Kingsbury synagogue prompts legal challenge
STATELINE, Nev. — A change in the ordinance recommended by planning commissioners on Tuesday may head off an appeal of the county’s approval of a synagogue on Kingsbury.
At issue is a matrix that allows membership organizations in the Stateline mixed use zoning as a matter of right but requires religious organizations to obtain a special use permit.
“For example, Rotary Club could be permitted as a matter of right within the mixed-use zone to operate and conduct their affairs while a religious organization could not,” Deputy District Attorney Sam Taylor. The Elks could use the property as a matter of right, bars and restaurants permitted as a matter of right.”
Taylor said county officials noticed that there was very little difference between the two uses, raising the issue that perhaps the code discriminated against religious organizations.
“When staff was examining other permitted uses within the T-MU/Town Center zoning district they noticed that there was striking similarity between the definition of “religious assembly” and “membership organizations” set out in … Douglas County Code,” he wrote. “In sum, staff was at a loss to explain to the applicant why membership organizations were allowed as a matter of right, but religious assemblies were not since the community impacts were similar.”
Taylor said that on June 27, the county was served with a petition for judicial review for reconsideration of the May approval of the permit.
“It is highly likely given the statements by the Chabad’s attorney that the issue of whether or not Douglas County has violated Religious Land Use and Institutionalized Persons Act will be part of the litigation,” he said. “If this amendment is approved it would likely render the appeal of the board’s decision moot thereby avoiding the unnecessary burden and expense of such litigation.”
Two shops located in the building have fought having Chabad Lake Tahoe in their building since the issue was first heard by the Planning Commission earlier this year.
They say that between the Kingsbury General Improvement District’s use and their own, there isn’t sufficient parking for the synagogue. After planning commissioners approved a special use permit in February, the synagogue purchased the building for $2.5 million.

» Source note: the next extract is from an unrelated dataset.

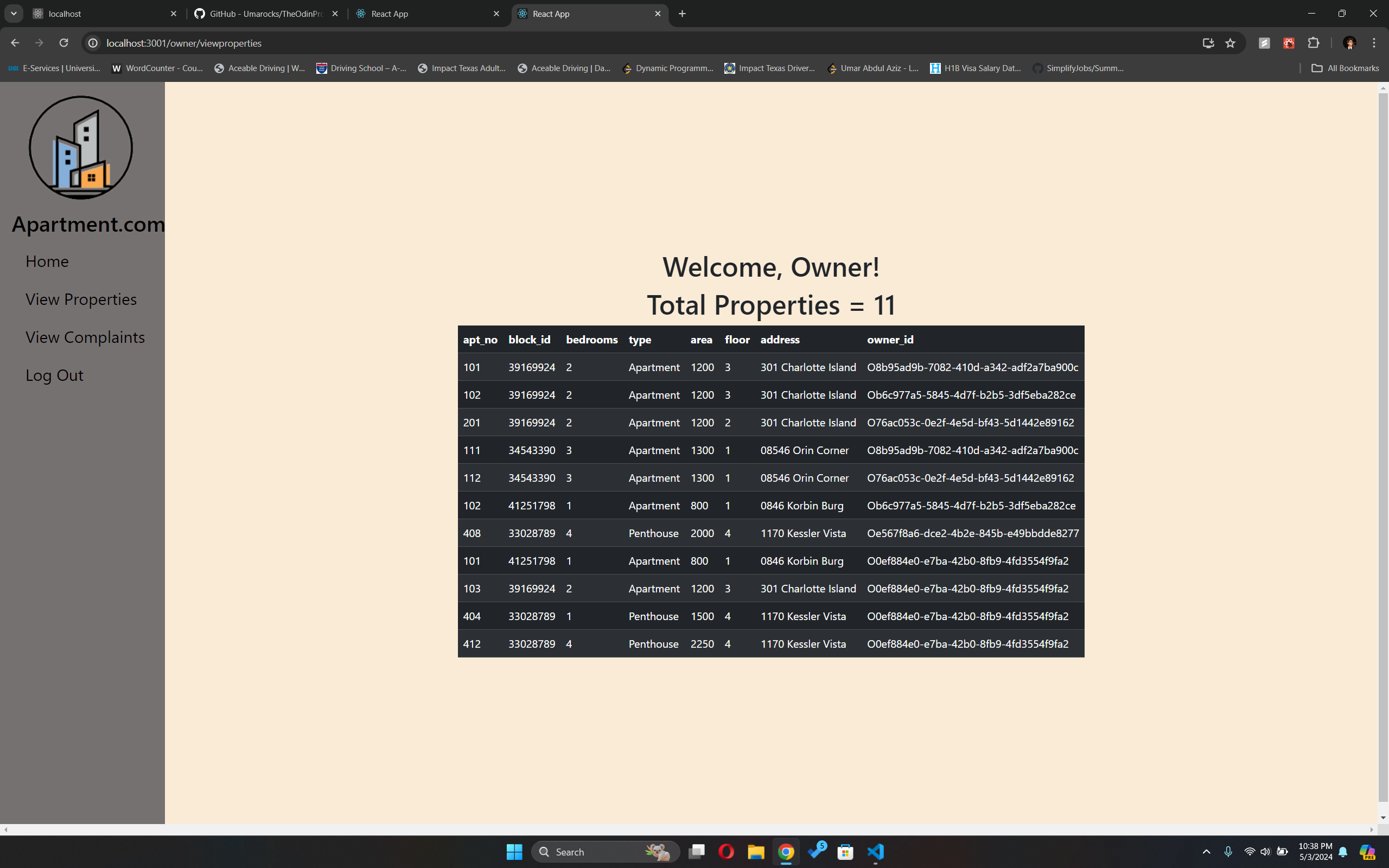Click the Log Out link
The height and width of the screenshot is (868, 1389).
point(54,375)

Blue Sky Events and Talie Jane Interiors appealed planning commissioners’ approval of the synagogue to county commissioners. Commissioners voted 3-2 to overturn the planning commission at their April 7 meeting, just eight days before Passover.
However, the synagogue appealed that decision and on May 6 commissioners reversed their decision.

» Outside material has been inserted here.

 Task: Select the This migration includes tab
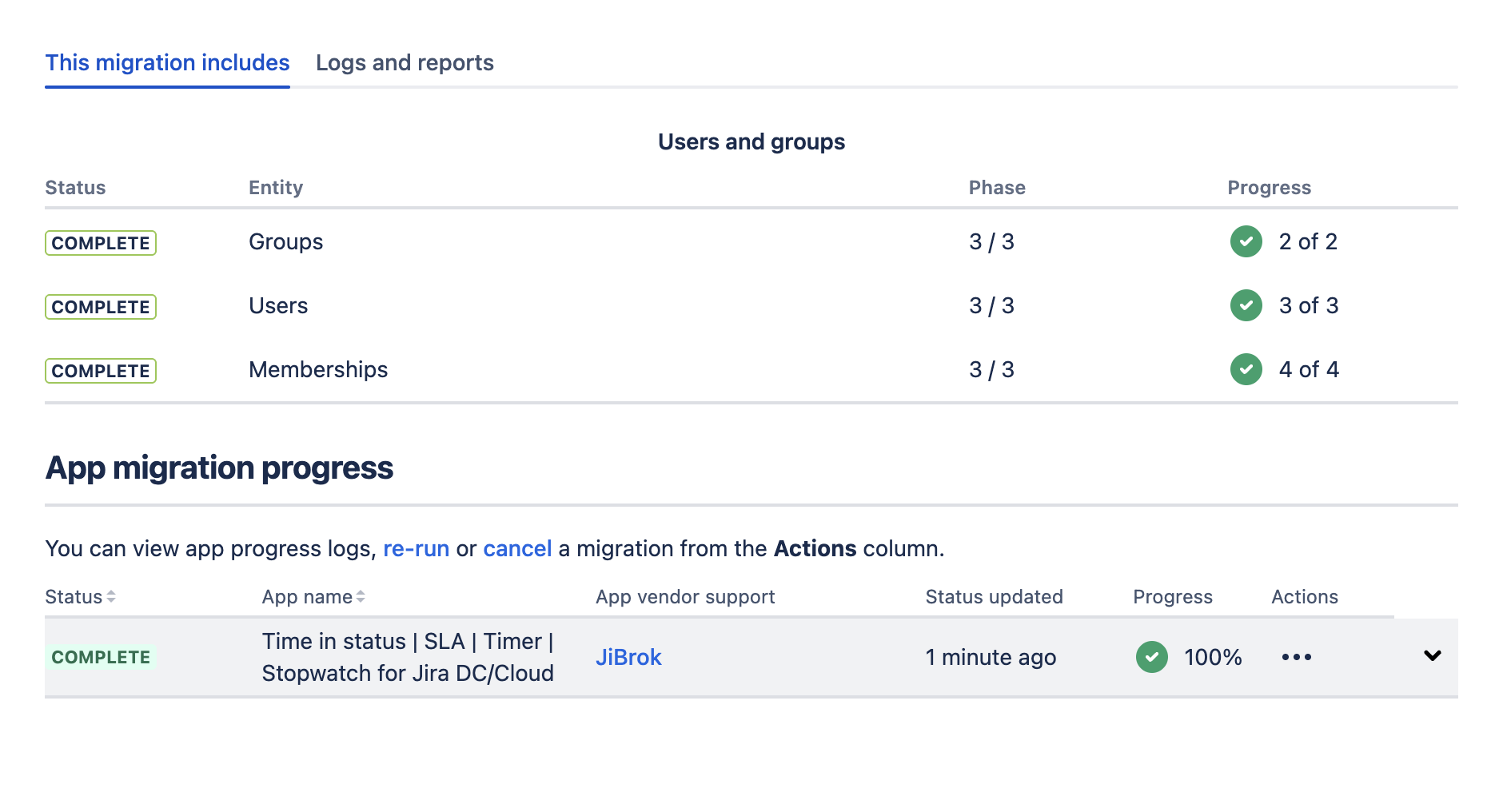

Attorney Lew Feldman pointed out the Chabad could conduct cultural activities in the location, but to have religious services, they would require a special use permit.
“We would not need a special use permit for a cultural event,” Feldman said at the commission’s April 7 meeting. “We need a permit to pray.”

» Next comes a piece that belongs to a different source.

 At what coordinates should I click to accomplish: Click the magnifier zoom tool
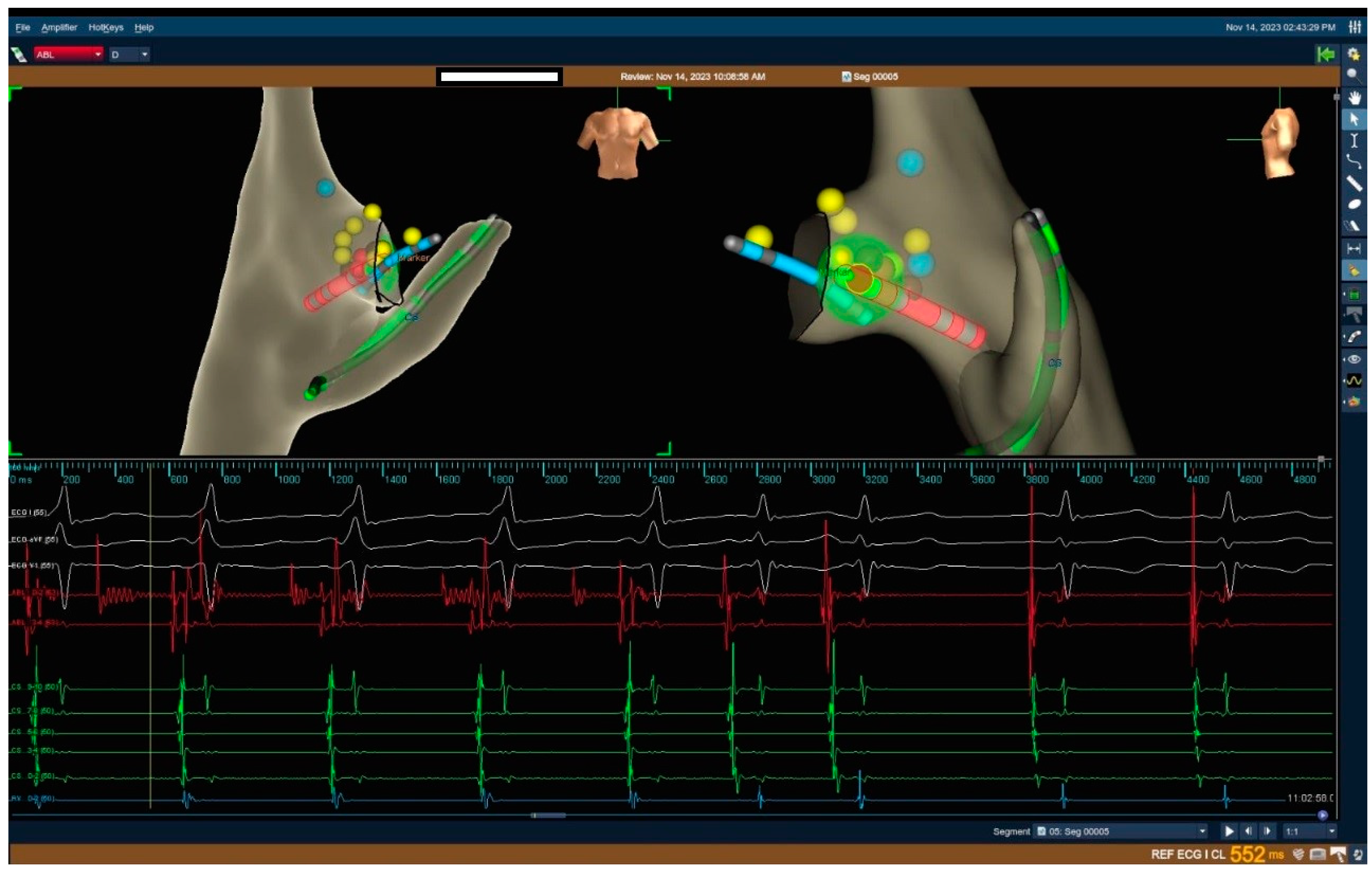point(1354,75)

Under the approval, the synagogue was required to obtain the agreement for off-site parking for weekday special events during working hours.
Planning commissioners said they believed that the problems with parking are endemic to the Tahoe Basin and not just the site on Kingsbury Grade and therefore shouldn’t be a deciding factor.
In the end, commissioners agreed that any business occupying the space proposed by the Chabad would cause the same parking issues.
Douglas County commissioners would have to approve the ordinance change.